EduSpace: A Flexible Learning Environment
From plenary discussion to small-group collaboration in just minutes: the new EduSpace turns flexibility in teaching into a tangible reality. After 18 months of planning and renovation, the space will officially open at the end of April 2026.

With a few quick adjustments, university staff glide mobile partition walls almost silently across the floor, reposition screens, and reconfigure seating areas. What moments earlier hosted a whole-group discussion can be transformed in under five minutes into five separate zones for workshop-style group work.

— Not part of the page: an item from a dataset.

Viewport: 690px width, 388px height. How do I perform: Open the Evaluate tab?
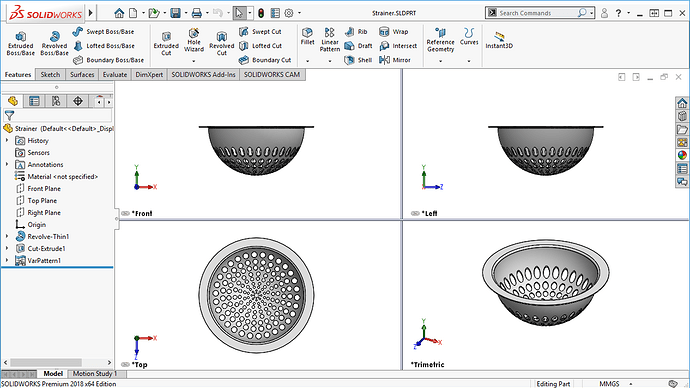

“EduSpace represents a shift in perspective: the room is designed to adapt to people — not the other way around,” says Niko Baldus, Deputy Head of the Teaching and Learning Center (ZLL). Working with a cross-institutional team — including Jessica Kaiser from the University Library, Ralf-Peter Winkens and Andreas Helbig from University IT, and Annika Frank from the ZLL — he spent 18 months developing and implementing the spatial concept.
Interaction and movement
Faculty and students were involved in shaping the space from the outset. Through workshops and surveys, they gathered ideas and identified needs. Their priorities were clear: greater flexibility, more interaction, a broader range of teaching methods, and hybrid formats that seamlessly connect in-person and online participation. “The biggest challenge was finding a location where these ideas could actually be realized,” Baldus recalls.
The vision ultimately took shape in the former Lecture Hall 004 in Building L 9, 1–2. Participants can now move freely rather than remain seated in fixed rows. Mobile whiteboards and pinboards can be positioned wherever they are needed, while screens equipped with videobar systems enable collaborative work with remote participants. “Whether someone is physically present or joining online, the room’s design and technology are intended to provide a largely equivalent experience for everyone.”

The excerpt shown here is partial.